Für mich ist das irgendwie nicht vorstellbar bzw. ich habe mir darüber noch nie wirklich Gedanken gemacht. Aber ich vermeide es eh, allzu weit in die Zukunft zu schauen. Die Vorstellung, noch 10, 20, 30, 40 Jahre Leben vor mir zu haben, ist beängstigend…

Trotzdem bin ich immer davon ausgegangen, die Medikamente noch sehr lange zu nehmen. In meiner Vorstellung existiert kein Zeitpunkt, an dem ich ohne Medikamente (oder Kriseninterventionen, oder Psychiatertermine, oder Therapie, oder Symptome, oder…) sein werde. Die psychischen Probleme gehören mit allem Drum und Dran so sehr zu meinem Leben, dass ich mir einfach nicht vorstellen kann, dass das alles mal ganz weg sein könnte. Ich gehe davon aus, dass ich immer in psychiatrischer Behandlung sein werde – zwar irgendwann weniger intensiv als momentan und mit schwächerer Symptomatik, aber eben nie ganz gesund.
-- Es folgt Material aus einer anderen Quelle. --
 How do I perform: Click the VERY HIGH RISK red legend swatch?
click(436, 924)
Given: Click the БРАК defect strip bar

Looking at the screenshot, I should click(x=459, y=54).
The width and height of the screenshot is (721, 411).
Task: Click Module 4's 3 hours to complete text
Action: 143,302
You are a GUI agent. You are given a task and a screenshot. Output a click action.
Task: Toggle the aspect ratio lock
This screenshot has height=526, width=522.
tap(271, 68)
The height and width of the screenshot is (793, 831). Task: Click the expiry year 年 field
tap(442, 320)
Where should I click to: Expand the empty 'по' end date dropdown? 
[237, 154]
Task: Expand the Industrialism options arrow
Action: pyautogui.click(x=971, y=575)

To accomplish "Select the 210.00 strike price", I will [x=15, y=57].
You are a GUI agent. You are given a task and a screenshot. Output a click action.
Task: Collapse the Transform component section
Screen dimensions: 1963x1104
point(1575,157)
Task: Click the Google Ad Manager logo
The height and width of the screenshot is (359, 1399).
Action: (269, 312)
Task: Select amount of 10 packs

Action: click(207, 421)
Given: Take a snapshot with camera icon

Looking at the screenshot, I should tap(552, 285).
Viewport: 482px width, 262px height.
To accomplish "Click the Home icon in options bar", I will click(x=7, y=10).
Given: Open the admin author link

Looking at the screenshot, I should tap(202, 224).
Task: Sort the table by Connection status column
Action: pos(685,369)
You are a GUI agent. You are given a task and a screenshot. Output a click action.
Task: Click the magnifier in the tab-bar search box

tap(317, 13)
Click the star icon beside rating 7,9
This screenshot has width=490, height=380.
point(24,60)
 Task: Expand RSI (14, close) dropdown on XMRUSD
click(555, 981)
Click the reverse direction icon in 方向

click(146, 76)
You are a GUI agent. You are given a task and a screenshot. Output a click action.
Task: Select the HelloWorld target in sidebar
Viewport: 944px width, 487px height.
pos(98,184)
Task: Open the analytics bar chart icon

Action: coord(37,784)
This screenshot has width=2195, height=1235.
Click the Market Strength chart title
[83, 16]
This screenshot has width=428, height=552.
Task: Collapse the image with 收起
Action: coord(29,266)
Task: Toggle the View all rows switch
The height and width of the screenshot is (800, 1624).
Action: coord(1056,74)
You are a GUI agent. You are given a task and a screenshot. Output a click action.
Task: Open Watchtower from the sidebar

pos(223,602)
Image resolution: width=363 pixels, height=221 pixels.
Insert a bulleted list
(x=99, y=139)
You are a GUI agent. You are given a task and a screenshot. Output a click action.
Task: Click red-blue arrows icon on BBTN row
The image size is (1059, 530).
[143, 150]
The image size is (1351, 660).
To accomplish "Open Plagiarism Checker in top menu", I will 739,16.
Ich weiß nicht, ob ich zu pessimistisch bin oder Ambulanzpsychiater zu optimistisch ist… Eigentlich sollte es mich doch auch ermutigen und hoffnungsvoll stimmen, dass er so selbstverständlich davon ausgeht, dass ich irgendwann komplett ohne Medikamente zurechtkommen werde. Tut es aber nicht. Es ist irritierend – und macht Angst.